A China declarou um sucesso seu lockdown de Wuhan, o epicentro da pandemia, em 2020. À parte o fato de essa ditadura com frequência manipular dados para melhorar sua imagem perante o mundo, é possível que controles ditatoriais possam ter algum efeito. Em se tratando de vírus transmissível pelo ar, o efeito é temporário. A política de Covid Zero, tentada em outros lugares como a Austrália, foi declarada insustentável pela Organização Mundial da Saúde (OMS) este ano.
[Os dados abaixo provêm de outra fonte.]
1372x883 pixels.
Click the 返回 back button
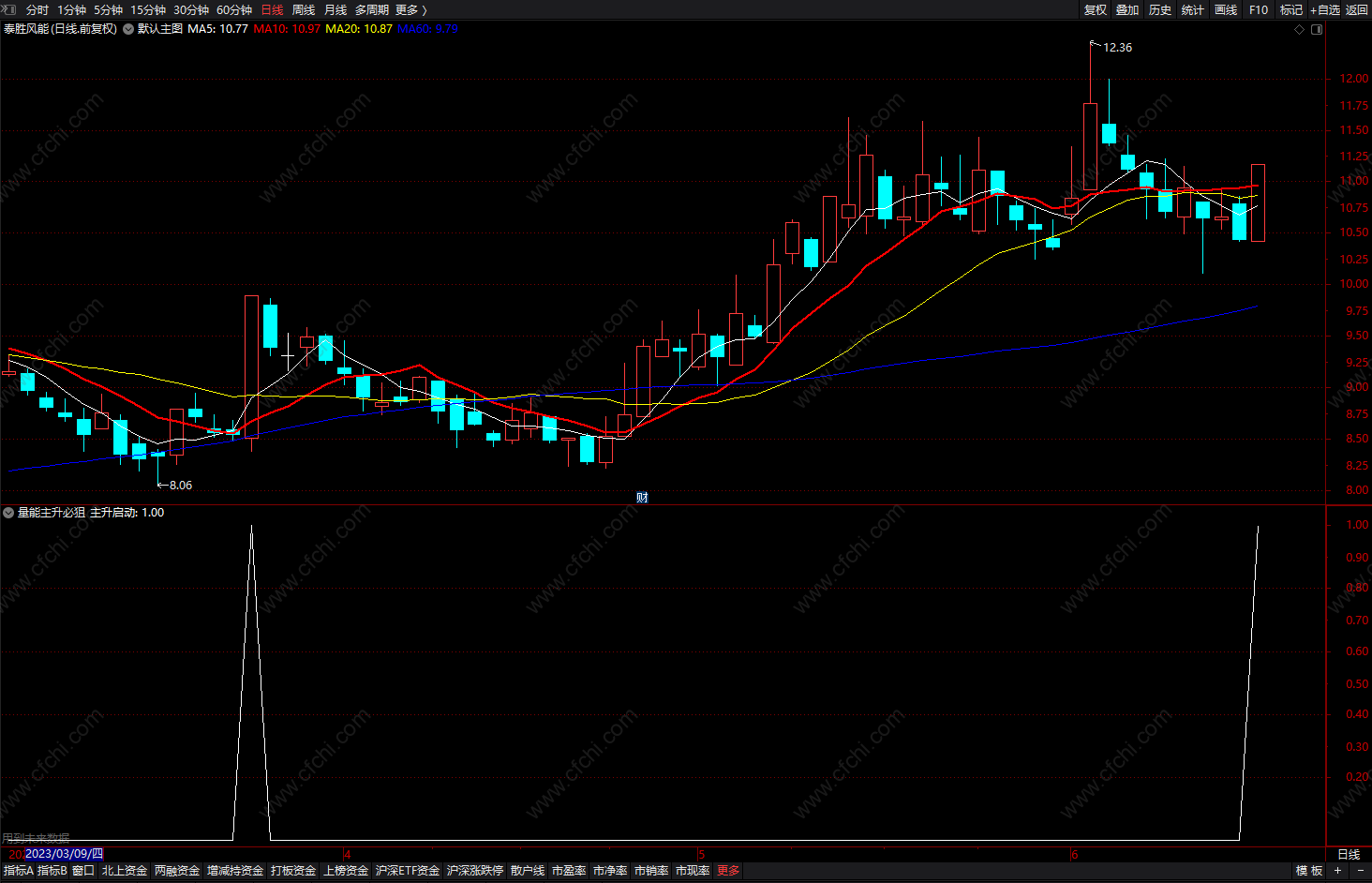(x=1357, y=9)
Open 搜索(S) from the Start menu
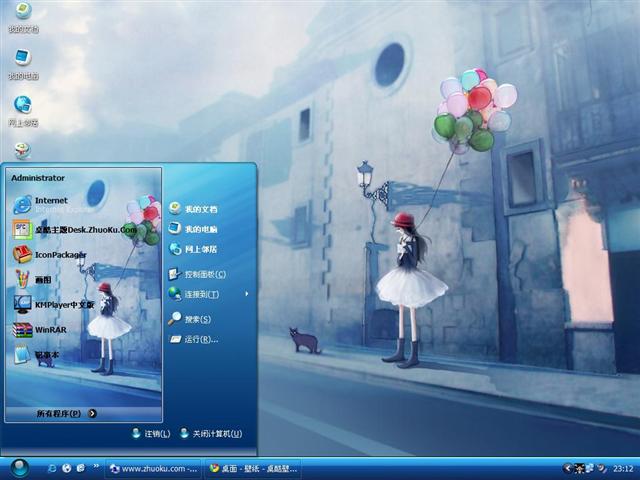Image resolution: width=640 pixels, height=480 pixels. click(197, 319)
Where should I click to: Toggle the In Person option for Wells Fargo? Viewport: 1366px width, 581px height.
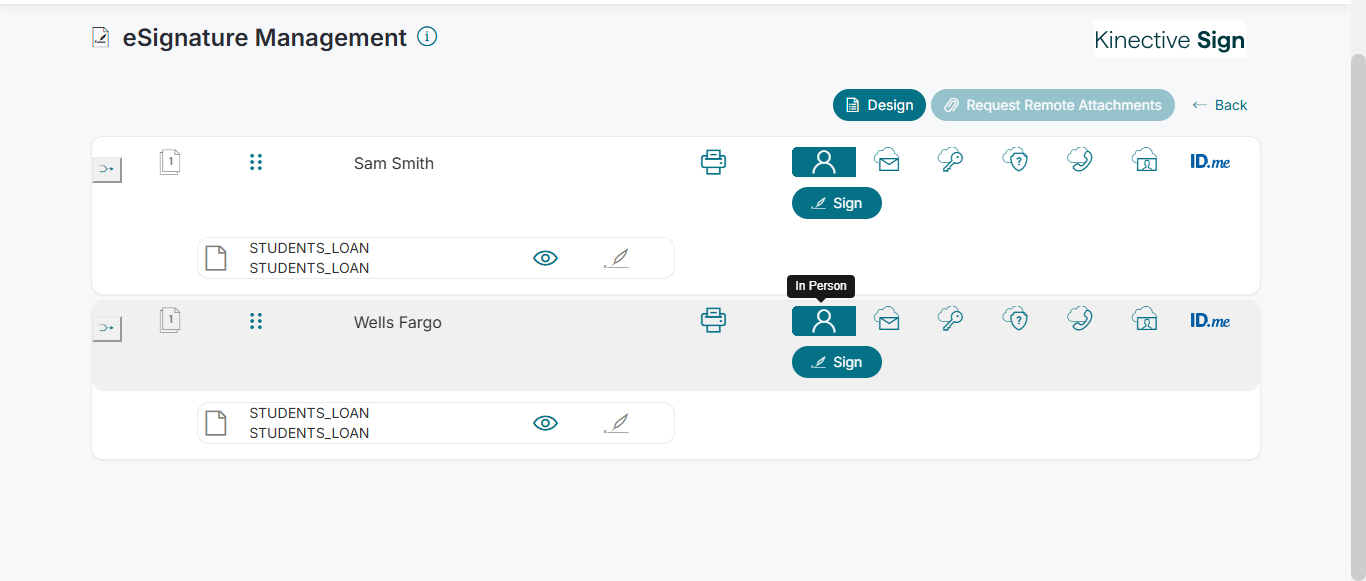[824, 321]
Irritada, a ditadura comunista censurou os comentários do diretor-geral da OMS e retrucou, chamando a entidade de irresponsável.

Desde os primeiros surtos, quando a obesidade se revelou uma comorbidade importante, as políticas de confinamento — que acabam incentivando mais sedentarismo e sobrepeso — estiveram em conflito com esse fato, apesar de esse conflito raramente ter sido reconhecido. Um estudo com mais de sete mil pessoas revelou que, entre fevereiro a junho de 2020, cada uma ganhou em média 680 gramas a mais por mês. Parece contraproducente uma política que causa um agravante para a própria doença que ela busca combater.

Em abril de 2022, três economistas, sob liderança de Casey Mulligan, do Departamento de Economia da Universidade de Chicago, publicaram uma grande análise dos efeitos dos lockdowns nas políticas variadas dos 50 estados americanos. Um dos principais resultados é que os custos impostos pelos lockdowns (que nem os defensores negam que existem) não estiveram correlacionados a melhores resultados em saúde, incluindo em taxa de mortalidade. Houve um pequeno efeito negativo de manter escolas abertas, que, como dito, é inconsistente na literatura — os próprios autores não acreditam que esta é uma relação causal.

As perdas educacionais foram catastróficas: os economistas citam outro estudo que calculou uma perda de 13,8 milhões de anos de vida humana. A Organização para a Cooperação e Desenvolvimento Econômico calculou que quatro meses de falta de aprendizado na escola a longo prazo terão o custo de 14 trilhões de dólares. Além disso, as perdas educacionais ocasionadas pelo fechamento de escolas na pandemia devem corresponder a uma renda 3% menor ao longo de toda a vida.